Aufruf gegen Scholz‘ 100 Milliarden-Paket: "Demokratiepolitischer Skandal"

Prominente veröffentlichen Appell gegen Aufrüstung der Bundeswehr. Tausende haben schon unterschrieben

"Nein zum Krieg!" fordern inzwischen mehr als 14.000 Menschen in Deutschland. Sie haben den Appell "Demokratie und Sozialstaat bewahren – Keine Hochrüstung ins Grundgesetz!" unterschrieben, der sich gegen die Pläne der Bundesregierung richtet, die Bundeswehr umfassend aufzurüsten.

Als Initiatoren treten der Soziologe Klaus Dörre von der Universität Jena auf, die SPD-Politiker Andrea Ypsilanti und Jan Dieren, die Linken-Politikerin Julia Schramm und Ingar Solty von der Rosa-Luxemburg-Stiftung. Dem Aufruf angeschlossen haben sich inzwischen zahlreiche soziale und umweltpolitische Organisationen angeschlossen.

Unter den Erstunterzeichnern finden sich viele Prominente aus Politik, Kirchen, Gewerkschaften und Wissenschaften. Mit dabei sind die Gewerkschafterin Annelie Buntenbach, der stellvertretende GEW-Vorsitzende Andreas Keller, die Schauspielerinnen Katja Riemann und Corinna Harfouch, die Theologin Margot Käßmann sowie der Musiker Bela B. und der Sänger Sebastian Krumbiegel.

Sie sind sich einig darin, dass die Pläne der Bundesregierung einen grundlegenden und folgenreichen Kurswechsel in Außen- und Innenpolitik bedeuten, der nicht nur eine breite gesellschaftliche Debatte erforderlich macht, sondern auch voraussetzen sollte. Die Entscheidung sei aber "quasi über Nacht und im kleinsten Kreis getroffen" worden, heißt es in dem Papier – und das sei ein "demokratiepolitischer Skandal".

Die sicherheitspolitischen Argumente der Bundesregierung überzeugen die Aufrufer nicht. Zwar finde das Hochrüsten zeitgleich zum Krieg in der Ukraine statt, sagte Ingar Solty gegenüber dem Neuen Deutschland. Doch einen kausalen Zusammenhang zwischen Aufrüstung und dem Krieg gebe es nicht.

"Die Waffen sind nicht für die Ukraine bestimmt und sie dienen auch nicht der Abschreckung", sagte er. Außerdem habe sich das Konzept der Abschreckung durch Rüstung als wenig wirksam erwiesen. "Schon jetzt übersteigen die 'Verteidigungsausgaben' aller 30 Nato-Staaten die russischen um fast das Zwanzigfache", heißt es entsprechend in dem Appell.
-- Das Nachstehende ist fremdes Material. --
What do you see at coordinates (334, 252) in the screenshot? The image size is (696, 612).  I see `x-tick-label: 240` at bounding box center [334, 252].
Solty weist darauf hin, dass die aktuelle Bundesregierung die Absicht zur Aufrüstung schon vor dem russischen Angriff bekundet hat. Auch die Vorgängerregierungen hatten sie in Koalitionsverträgen niedergelegt. Das Ziel der deutschen Verteidigungspolitik war längst festgelegt.
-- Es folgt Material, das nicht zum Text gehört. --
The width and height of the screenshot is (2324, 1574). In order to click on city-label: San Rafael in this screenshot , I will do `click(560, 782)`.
Die Bundesregierung will nicht nur einen Sonderfonds für die Bundeswehr im Umfang von 100 Milliarden Euro auflegen. Sie beabsichtigt auch, die jährlichen Rüstungsausgaben auf mindestens zwei Prozent des Bruttoinlandsprodukts anzuheben. Das wären über 70 Milliarden Euro jedes Jahr.

Dieser enorme Betrag bereitet Klaus Dörre Sorgen. "Das Geld, was man für Waffen ausgibt, wird anderswo fehlen", sagte er gegenüber tagesschau.de. Die Initiative befürchtet, dass im sozialen und kulturellen Bereich die Gelder gekürzt werden könnten, um die Aufrüstung zu finanzieren. Das ist auch wahrscheinlich, denn die Bundesregierung will gleichzeitig an der Schuldenbremse festhalten.

Dass der Bundestag die Pläne ablehnen könnte, glauben die Initiatoren nicht. "Wir wissen, dass das durchgehen wird, wir sind ja nicht naiv", sagte Mitinitiatorin Julia Schramm dem Tagesspiegel. Trotzdem wolle man Protest zum Ausdruck bringen und etwas Druck aufbauen. Zwei Jahre habe man um den Pflegebonus in Höhe von 1,5 Milliarden Euro kämpfen müssen, sagte sie, und jetzt werde eine solche "Wahnsinnssumme" einfach aus der Hüfte geschüttelt.